Ecuador se cuela en dieciseisavos por la puerta grande, asaltando lo más alto del escalafón de las mejores terceras cuando el reloj, el resultado del Curazao - Costa de Marfil y la polémica arbitral parecían condenarlo. Le bastó un zarpazo de Gonzalo Plata en el tramo final. Un tanto que en Nueva York valió más que el oro para dar la vuelta a un partido que se le puso cuesta arriba desde el minuto dos.
La Tri remontó a una Alemania en horas menguantes en este Mundial, viendo como su etiqueta de posible candidata ya es un abrigo que le queda grande.
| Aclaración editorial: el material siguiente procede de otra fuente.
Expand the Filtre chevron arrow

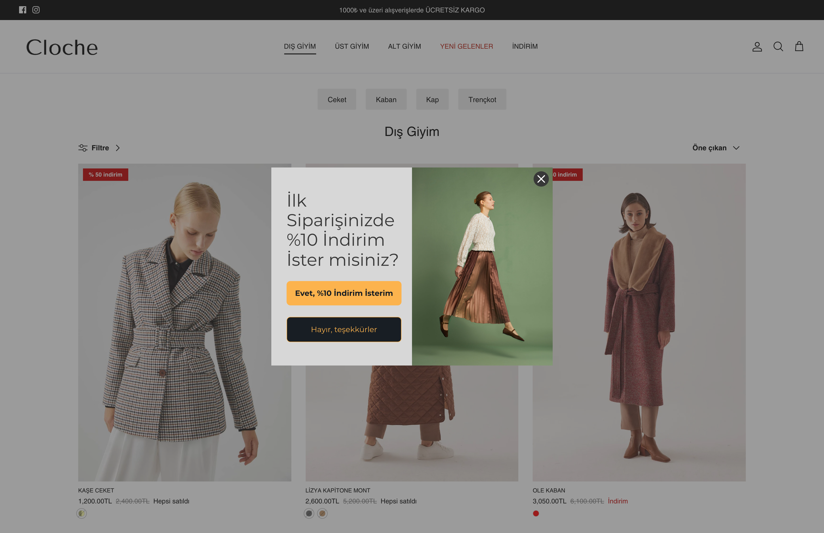click(x=118, y=148)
Sonaba el 'sí se puede' en las gradas ecuatorianas, conscientes de que la clasificación exigía una doble condición: ganar y que Curazao puntuara en el otro frente. Y enfrente, una Alemania ya clasificada a la que Nagelsmann apenas retocó.
Tres minutos tardó la Mannschaft en agitar el avispero de La Tri. Wirtz se asomó para asistir a Sané en el balcón del área, quien calibró abajo su disparo como buen producto germano. No iba a estar exento de protestas. Pavlovic había levantado el pie en la disputa previa y Vite reclamó juego peligroso, secundado por todo el bloque. Parecía falta evidente, pero la colegiada Tori Penso concedió el gol ante la incredulidad del banquillo de Beccacece.
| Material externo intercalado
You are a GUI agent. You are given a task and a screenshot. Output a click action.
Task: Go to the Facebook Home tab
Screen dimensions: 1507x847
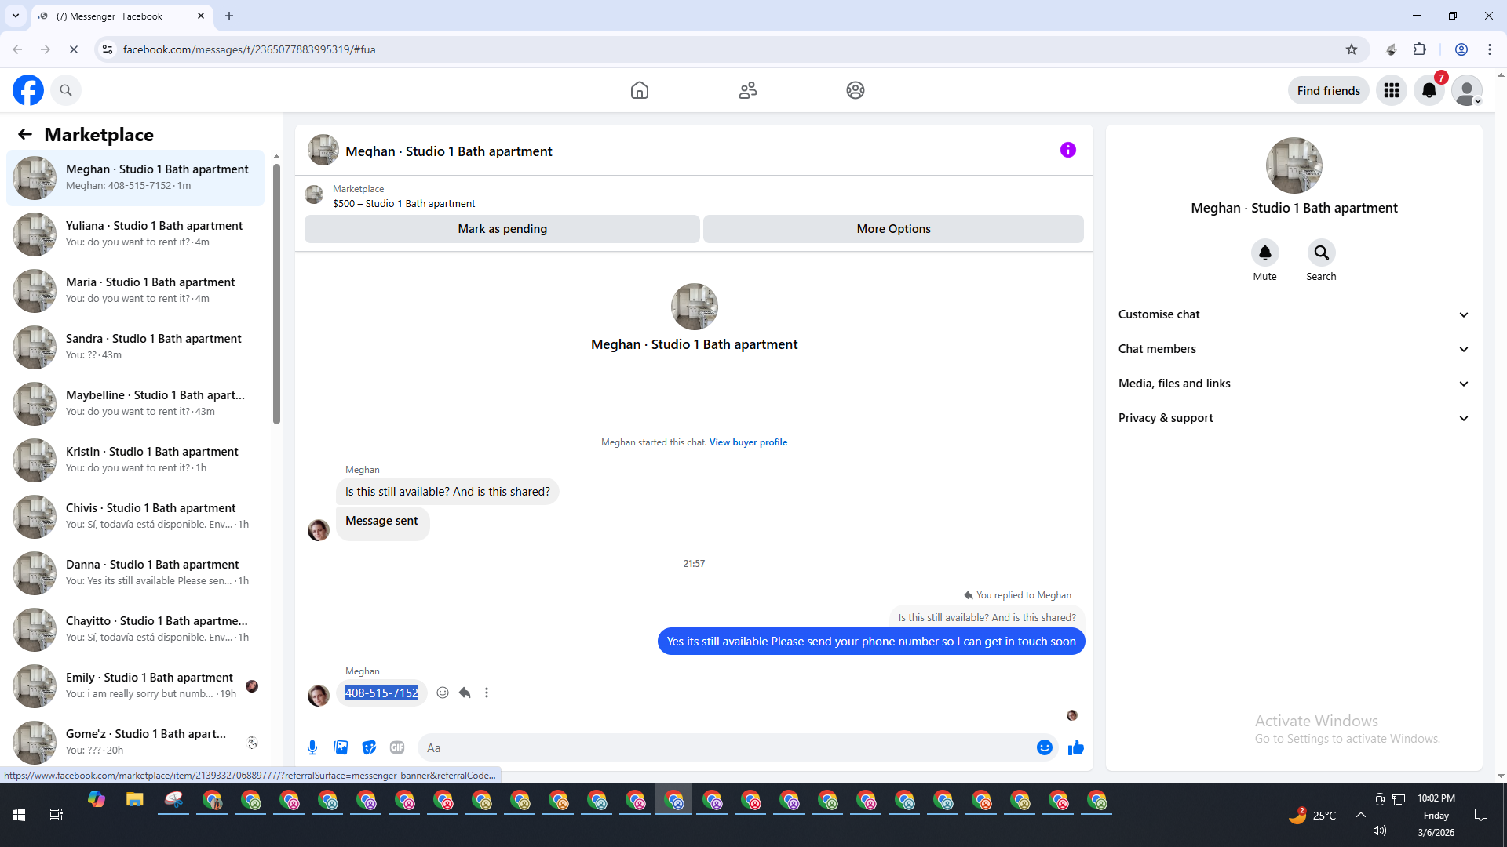pyautogui.click(x=639, y=90)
El descaro de Yeboah y la valentía de Valencia no terminaban de ganar terreno para La Tri. Tampoco un malentendido entre Tah y Neuer, que el ataque ecuatoriano no supo culminar. Enfrente perdonó Sané ante Galíndez en un mano a mano en el que dejó sentado a su par. Y ese perdón iba a poner patas arriba el grupo E, porque acto seguido Plata fue el más listo de los 22. Su pie fue el oro para Ecuador en una prolongación de Kevin Rodríguez en la que Neuer se quedó con el molde.